I don't know how you can complain about you and your sister helping your dad, but also complain about your mom for not wanting to do the same (when she has no obligation to do so). That's very hypocritical of you.

Your mom probably spent her whole life taking care of others, and finally gets a chance to take care of herself. Your dad is not her responsibility. She's happy. Let her be happy.

It's time for you to step up - plenty of us kids have had to take care of our sick, aging, and elderly parents - your situation is not special.

Anonymous
Maybe she has suffered enough in the hands of your father.
Ask your mother to watch the kids while you are helping your father or hire help.
Anonymous
It sucks OP but its reality so its worth taking time to accept it now. I doubt you would have these feelings if your mom was at least willing to say "i'm sorry, this is a hard situation for you and your sibling and that sucks and i'm sympathetic to your stress". Its the fact that mom is being intentionally tone deaf about the time pressures OP is under that is probably causing a lot of OPs feelings.
Anonymous
Anonymous wrote:
Anonymous wrote:
Anonymous wrote:
Anonymous wrote:
Anonymous wrote:
Anonymous wrote:Their marriage ended. Your mother is no longer responsible for your father and she doesn't owe it to you to take him on. Do what you can for your father to the extent you can, as his child. It's as if he was a widower. This doesn't have anything to do with you mother anymore.

This.

I can't help but see gender expectations at work here. I doubt it would occur to OP to expect her father to help care for her mother post-divorce. Why in the world would your mother volunteer to care for a man she divorced? She owes him nothing.
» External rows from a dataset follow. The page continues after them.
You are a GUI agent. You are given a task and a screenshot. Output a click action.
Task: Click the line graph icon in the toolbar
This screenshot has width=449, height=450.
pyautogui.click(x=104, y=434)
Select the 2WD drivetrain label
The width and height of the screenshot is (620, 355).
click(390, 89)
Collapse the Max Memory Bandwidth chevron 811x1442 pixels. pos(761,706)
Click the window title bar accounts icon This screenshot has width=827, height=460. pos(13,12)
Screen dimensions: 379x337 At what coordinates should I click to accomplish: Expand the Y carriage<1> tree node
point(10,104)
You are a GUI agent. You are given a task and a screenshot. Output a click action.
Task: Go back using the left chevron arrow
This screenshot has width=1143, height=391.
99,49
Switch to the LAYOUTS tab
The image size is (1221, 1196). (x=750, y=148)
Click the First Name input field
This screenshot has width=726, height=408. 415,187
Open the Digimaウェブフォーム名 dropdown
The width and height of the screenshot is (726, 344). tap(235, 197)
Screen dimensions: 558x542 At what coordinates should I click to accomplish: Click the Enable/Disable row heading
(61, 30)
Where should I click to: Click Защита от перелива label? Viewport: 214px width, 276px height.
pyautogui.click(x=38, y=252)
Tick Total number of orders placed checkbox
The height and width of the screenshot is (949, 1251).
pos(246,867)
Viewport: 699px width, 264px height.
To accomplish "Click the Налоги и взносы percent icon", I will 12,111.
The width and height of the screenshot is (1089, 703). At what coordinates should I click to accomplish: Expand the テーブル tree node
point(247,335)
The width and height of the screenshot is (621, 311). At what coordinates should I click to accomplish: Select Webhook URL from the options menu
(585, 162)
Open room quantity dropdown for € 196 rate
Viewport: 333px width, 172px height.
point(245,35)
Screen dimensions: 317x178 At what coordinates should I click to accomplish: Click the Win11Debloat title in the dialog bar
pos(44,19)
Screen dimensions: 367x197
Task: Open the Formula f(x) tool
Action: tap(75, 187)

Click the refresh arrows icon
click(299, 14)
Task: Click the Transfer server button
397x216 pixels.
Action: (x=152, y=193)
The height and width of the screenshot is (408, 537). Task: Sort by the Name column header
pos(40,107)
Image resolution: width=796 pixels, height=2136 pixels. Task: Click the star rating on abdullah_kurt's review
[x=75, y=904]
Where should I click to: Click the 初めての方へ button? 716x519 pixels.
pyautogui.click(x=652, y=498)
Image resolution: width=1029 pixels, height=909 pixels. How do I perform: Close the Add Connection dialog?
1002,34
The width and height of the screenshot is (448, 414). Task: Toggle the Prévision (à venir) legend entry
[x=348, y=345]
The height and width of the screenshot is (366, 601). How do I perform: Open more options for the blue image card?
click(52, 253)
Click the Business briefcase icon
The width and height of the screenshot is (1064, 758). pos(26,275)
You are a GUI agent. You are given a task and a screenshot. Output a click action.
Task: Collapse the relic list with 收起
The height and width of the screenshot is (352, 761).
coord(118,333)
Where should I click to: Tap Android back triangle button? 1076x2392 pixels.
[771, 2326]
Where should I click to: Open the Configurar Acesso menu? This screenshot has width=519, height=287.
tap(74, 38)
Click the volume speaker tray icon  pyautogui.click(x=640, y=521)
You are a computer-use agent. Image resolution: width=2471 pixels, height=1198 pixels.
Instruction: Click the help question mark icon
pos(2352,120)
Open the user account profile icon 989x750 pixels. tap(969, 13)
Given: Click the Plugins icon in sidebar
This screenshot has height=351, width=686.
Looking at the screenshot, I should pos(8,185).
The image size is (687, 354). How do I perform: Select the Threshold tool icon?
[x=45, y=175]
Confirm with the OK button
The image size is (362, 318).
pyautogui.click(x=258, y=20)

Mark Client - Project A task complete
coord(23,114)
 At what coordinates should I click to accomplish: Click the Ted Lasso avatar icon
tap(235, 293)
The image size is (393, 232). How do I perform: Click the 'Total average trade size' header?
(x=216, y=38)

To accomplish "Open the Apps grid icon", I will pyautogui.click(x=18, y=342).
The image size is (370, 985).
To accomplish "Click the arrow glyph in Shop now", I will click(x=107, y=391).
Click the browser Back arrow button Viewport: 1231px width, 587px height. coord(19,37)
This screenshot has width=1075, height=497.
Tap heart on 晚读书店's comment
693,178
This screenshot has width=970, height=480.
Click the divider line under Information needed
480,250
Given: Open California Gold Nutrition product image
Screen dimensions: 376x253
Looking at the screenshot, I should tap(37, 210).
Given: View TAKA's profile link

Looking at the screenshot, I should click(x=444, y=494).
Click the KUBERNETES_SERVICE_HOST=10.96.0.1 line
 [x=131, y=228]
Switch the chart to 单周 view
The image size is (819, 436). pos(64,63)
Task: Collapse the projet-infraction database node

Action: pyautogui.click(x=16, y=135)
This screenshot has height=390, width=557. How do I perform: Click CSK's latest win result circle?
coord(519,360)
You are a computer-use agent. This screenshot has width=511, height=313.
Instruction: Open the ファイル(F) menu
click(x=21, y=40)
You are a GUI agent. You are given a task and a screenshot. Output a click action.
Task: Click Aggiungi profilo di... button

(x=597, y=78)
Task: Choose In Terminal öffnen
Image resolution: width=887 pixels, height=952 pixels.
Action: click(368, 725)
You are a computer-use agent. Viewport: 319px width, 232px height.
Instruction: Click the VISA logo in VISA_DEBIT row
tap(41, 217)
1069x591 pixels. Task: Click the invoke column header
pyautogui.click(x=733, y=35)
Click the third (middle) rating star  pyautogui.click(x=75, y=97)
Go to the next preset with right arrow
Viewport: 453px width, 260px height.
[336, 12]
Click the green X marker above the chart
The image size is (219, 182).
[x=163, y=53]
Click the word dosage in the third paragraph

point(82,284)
So what explains the lack of empathy to her daughter?

Does she owe her nothing also? You know since the daughter was the product of the failed marriage, does that make her disposable too?

You are being quite the drama queen. The mother is expressing that the fact that the father is sick doesn't mean she shouldn't get to see OP and OP's family. It is another expression of her zero fucks to give about the father. Certainly, it is exacting of OP's mother to expect that OP will apportion her time equally between two parents, one of whom is sick and one of whom is well. But the fact that OP's mother wants nothing to do with caring for the father, having care for the father cut into her family time, or hearing about OP's care for the father tells me there is acrimony involved here that OP is too selfish and self absorbed to notice. That father did that mother wrong and the reasons why the mother sought a divorce boil down to a whole lot more than freaking wanting to travel.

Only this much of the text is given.